There’s an easy way to make your own bread at home- and here it is!
In this simple recipe, beer takes the place of yeast and raises the bread for you. None of the yeasting, kneading, raising, and waiting is necessary here; you only need mix the ingredients together and bake.
What’s more, this loaf can be made savoury or sweet. Here, I’ve chosen a savoury route, with the addition of fresh garden herbs, cheese and a nutty topping. It’s just as easy to take the flavours in the opposite direction, and add in a few dates, dried apricots and walnuts. Whichever you choose, this delicious beer bread is sure to become a family favourite.
You can use any type or brand of beer you like, but know that beers with a higher yeast content will rise better. This example uses a strong stout which gives something of a black-bread-type taste, but for a lighter colour and milder taste, simply choose a different beer. Top tip: beers brewed in Germany usually have the perfect combination of yeast content, mild taste and pale colour.
Here’s How to Make It
First, grease your loaf tin with a little butter, then blitz the nuts and set them aside. Go outside and pick your herbs (here, I’ve chosen parsley, oregano and rosemary), chop them and set aside. Preheat the oven to 180C (350F).
In a large mixing bowl, combine the flour and sugar, then make a well in the centre.

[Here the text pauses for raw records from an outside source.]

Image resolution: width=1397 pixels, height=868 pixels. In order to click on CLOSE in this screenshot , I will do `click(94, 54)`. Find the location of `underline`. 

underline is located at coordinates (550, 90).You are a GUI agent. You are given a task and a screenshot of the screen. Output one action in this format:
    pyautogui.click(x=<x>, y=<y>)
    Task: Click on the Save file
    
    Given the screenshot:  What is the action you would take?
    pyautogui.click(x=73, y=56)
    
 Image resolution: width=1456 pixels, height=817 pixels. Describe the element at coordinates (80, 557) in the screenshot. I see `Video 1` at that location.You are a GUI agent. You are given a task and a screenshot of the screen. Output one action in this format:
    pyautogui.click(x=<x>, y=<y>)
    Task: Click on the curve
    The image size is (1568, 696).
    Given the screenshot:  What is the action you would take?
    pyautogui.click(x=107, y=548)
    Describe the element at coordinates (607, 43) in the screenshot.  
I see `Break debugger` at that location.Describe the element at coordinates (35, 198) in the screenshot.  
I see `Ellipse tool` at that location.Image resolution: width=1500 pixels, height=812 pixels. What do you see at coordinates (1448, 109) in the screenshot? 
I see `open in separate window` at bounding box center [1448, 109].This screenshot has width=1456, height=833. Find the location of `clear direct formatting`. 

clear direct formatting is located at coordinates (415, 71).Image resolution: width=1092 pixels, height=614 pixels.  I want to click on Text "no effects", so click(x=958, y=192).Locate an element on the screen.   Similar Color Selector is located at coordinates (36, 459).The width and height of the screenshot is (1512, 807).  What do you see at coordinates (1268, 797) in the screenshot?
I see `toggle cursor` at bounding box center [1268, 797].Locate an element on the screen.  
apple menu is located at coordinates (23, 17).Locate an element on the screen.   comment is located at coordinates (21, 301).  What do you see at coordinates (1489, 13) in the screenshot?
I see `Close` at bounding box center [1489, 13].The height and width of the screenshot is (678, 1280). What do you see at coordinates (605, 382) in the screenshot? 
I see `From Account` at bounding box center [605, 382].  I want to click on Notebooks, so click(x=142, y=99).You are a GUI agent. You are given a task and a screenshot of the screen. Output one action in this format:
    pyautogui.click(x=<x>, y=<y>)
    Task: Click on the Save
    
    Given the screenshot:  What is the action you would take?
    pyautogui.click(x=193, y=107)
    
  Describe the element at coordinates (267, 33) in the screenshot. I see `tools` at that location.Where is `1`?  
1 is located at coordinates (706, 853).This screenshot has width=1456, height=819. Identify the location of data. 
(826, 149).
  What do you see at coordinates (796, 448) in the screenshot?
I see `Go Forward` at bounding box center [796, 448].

Gently pour the beer into the well. It will foam up quite a lot!
Add the cheese and the herbs, then mix with a knife or similar (I find a cake icer works well) until just combined. It is very important not to overwork the dough, otherwise the gluten strands will tighten, resulting in a bread that is too dense and heavy.
Turn the mixture into your loaf pan, and gently flatten it a little. Sprinkle the nuts on top (optional) and press them lightly into the batter so they don’t roll off. Bake for 50 minutes or until a skewer comes out clean.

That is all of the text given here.